About this exercise:
This exercise calls for every line of the listing below that contains the word "quick".

Records for processing:
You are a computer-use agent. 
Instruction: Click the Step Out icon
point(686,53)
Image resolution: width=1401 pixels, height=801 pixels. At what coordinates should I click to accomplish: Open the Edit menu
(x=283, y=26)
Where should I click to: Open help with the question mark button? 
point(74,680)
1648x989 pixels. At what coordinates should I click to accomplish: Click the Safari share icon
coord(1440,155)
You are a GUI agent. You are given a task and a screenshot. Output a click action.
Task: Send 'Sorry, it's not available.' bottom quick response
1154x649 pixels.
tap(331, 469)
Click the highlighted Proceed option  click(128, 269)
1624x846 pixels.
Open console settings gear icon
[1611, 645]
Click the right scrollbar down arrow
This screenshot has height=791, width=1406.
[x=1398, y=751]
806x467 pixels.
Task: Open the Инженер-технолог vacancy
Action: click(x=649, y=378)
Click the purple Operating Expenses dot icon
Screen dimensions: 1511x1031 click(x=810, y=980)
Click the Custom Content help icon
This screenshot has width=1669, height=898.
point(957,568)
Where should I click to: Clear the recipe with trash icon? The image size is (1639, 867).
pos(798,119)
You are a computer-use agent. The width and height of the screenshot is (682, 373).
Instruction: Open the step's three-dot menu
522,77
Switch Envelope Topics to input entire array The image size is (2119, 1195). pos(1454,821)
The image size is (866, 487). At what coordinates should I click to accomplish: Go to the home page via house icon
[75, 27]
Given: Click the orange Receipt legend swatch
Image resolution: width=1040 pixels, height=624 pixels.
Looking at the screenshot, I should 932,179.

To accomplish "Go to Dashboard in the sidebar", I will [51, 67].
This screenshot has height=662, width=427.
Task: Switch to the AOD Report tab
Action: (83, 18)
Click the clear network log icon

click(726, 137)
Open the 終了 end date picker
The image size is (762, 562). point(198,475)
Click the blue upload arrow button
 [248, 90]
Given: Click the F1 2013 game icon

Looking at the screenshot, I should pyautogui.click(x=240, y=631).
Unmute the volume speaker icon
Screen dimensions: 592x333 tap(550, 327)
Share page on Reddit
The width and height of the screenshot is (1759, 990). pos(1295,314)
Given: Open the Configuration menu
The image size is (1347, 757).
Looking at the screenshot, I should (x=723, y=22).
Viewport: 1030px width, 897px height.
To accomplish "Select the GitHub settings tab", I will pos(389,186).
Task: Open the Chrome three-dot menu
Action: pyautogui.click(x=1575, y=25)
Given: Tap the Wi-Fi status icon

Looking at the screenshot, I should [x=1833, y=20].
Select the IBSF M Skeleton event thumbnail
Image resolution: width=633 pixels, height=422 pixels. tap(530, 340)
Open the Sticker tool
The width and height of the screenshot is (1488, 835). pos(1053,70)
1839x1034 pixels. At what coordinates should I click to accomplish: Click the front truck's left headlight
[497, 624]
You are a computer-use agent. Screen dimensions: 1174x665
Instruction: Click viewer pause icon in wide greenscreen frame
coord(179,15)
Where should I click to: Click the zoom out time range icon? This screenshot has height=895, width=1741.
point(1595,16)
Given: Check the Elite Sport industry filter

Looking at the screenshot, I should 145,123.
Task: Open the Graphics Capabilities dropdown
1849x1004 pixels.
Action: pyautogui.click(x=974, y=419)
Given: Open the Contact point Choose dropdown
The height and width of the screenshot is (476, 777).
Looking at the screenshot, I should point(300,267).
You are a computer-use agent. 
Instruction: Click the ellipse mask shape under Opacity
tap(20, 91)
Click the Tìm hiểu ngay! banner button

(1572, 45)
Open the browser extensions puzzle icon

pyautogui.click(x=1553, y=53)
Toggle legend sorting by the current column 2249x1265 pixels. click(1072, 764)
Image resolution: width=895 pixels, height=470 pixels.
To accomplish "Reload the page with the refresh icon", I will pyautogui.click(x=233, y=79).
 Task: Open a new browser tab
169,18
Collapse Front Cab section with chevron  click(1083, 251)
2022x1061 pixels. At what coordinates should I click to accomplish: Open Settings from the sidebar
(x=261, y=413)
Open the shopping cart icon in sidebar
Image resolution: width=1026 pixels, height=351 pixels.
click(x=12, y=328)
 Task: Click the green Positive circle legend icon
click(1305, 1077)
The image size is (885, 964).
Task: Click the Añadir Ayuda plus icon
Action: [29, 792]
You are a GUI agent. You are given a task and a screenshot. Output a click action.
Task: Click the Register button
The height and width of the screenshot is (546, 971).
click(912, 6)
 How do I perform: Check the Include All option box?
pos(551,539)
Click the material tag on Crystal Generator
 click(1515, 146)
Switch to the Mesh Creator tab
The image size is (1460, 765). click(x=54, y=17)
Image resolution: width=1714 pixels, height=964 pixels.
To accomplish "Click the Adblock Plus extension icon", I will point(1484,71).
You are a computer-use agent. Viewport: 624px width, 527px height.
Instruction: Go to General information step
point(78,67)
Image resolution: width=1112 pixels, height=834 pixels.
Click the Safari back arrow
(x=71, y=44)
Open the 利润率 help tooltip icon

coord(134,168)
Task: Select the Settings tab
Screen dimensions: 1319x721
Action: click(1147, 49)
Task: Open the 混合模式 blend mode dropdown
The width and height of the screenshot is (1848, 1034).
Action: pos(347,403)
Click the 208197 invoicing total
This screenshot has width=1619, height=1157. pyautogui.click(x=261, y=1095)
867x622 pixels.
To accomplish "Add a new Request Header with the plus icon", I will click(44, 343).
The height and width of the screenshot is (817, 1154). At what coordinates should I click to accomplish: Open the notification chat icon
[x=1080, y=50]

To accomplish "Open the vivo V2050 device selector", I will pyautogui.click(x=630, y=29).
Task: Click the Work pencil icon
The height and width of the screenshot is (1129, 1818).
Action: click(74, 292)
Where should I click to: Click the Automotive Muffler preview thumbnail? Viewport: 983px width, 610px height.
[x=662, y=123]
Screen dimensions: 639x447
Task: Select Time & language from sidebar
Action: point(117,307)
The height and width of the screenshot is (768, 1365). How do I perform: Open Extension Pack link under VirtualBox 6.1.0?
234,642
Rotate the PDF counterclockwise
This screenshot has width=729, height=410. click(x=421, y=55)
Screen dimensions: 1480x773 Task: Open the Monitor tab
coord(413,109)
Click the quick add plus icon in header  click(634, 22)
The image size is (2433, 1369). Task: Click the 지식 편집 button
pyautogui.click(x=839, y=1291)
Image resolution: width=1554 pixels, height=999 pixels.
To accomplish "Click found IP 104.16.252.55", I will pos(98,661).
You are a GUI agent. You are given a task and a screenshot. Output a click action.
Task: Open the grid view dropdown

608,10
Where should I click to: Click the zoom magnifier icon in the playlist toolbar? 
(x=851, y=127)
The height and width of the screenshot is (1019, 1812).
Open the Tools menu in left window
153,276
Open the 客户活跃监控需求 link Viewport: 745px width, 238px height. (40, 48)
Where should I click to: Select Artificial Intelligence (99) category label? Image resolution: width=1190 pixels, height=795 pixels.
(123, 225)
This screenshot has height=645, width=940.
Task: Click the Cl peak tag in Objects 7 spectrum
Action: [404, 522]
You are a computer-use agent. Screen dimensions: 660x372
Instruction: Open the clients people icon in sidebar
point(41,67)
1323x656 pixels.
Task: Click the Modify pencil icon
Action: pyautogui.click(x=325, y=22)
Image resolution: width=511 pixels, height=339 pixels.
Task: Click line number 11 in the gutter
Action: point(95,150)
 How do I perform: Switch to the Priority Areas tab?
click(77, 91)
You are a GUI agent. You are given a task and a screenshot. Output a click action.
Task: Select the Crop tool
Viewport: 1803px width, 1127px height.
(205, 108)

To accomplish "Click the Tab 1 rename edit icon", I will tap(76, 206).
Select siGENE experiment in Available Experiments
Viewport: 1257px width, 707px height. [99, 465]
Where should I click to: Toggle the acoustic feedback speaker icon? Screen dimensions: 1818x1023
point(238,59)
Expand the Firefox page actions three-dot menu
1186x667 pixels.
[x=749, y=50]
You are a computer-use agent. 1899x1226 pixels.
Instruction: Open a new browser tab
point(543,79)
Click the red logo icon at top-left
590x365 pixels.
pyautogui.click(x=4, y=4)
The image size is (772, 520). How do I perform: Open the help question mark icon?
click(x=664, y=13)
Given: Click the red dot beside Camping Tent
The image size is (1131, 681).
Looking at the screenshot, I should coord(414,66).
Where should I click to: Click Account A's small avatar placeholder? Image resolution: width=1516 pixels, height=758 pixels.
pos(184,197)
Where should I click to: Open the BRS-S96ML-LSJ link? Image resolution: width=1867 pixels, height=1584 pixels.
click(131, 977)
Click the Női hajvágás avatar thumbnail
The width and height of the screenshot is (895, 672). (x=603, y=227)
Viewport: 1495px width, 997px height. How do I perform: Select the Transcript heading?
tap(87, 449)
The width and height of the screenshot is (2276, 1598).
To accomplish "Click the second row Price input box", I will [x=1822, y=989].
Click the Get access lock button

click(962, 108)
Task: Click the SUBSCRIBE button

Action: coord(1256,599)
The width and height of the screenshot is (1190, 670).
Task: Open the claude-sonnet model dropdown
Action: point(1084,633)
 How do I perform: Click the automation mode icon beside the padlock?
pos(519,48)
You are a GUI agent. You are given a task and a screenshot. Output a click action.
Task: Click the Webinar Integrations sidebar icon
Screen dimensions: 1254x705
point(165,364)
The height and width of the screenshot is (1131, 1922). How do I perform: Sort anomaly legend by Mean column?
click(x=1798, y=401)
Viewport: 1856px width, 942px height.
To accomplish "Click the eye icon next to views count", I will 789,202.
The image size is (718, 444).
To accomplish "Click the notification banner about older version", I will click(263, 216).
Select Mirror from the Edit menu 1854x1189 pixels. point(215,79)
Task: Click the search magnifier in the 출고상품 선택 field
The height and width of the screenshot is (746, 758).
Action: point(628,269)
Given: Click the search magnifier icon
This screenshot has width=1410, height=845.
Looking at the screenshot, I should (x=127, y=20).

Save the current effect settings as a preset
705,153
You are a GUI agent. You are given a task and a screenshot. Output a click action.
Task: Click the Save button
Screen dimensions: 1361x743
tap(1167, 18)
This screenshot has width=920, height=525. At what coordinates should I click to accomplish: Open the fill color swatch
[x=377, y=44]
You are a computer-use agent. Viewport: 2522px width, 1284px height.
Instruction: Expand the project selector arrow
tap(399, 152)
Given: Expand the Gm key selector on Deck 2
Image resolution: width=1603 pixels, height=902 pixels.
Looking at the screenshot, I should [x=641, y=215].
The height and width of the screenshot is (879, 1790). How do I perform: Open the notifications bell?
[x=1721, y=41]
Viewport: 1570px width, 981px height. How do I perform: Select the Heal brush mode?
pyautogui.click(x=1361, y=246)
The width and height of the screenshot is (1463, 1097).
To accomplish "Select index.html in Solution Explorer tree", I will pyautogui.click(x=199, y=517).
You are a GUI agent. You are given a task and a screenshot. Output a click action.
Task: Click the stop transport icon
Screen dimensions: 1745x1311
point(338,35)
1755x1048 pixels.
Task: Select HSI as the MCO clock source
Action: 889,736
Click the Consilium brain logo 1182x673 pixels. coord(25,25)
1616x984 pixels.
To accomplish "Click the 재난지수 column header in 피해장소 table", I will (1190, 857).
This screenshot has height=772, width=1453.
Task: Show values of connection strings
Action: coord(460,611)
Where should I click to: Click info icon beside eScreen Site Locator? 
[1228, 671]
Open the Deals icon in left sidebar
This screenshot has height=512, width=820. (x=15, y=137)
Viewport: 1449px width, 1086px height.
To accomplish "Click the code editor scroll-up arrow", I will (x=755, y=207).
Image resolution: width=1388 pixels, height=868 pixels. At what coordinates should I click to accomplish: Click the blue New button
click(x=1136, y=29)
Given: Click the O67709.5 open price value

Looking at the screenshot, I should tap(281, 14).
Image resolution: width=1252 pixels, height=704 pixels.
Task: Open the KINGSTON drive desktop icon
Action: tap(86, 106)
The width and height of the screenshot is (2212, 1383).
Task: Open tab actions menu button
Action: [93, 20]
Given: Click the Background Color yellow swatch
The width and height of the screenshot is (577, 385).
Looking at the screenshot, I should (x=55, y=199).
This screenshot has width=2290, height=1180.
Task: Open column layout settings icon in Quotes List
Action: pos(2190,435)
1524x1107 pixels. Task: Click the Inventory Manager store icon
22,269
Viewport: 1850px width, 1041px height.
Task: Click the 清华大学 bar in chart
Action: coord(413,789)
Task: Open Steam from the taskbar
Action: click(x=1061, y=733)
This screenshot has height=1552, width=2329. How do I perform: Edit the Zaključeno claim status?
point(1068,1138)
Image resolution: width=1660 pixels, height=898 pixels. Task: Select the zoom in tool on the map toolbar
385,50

Final answer:
Task: Send 'Sorry, it's not available.' bottom quick response
Click the quick add plus icon in header  click(634, 22)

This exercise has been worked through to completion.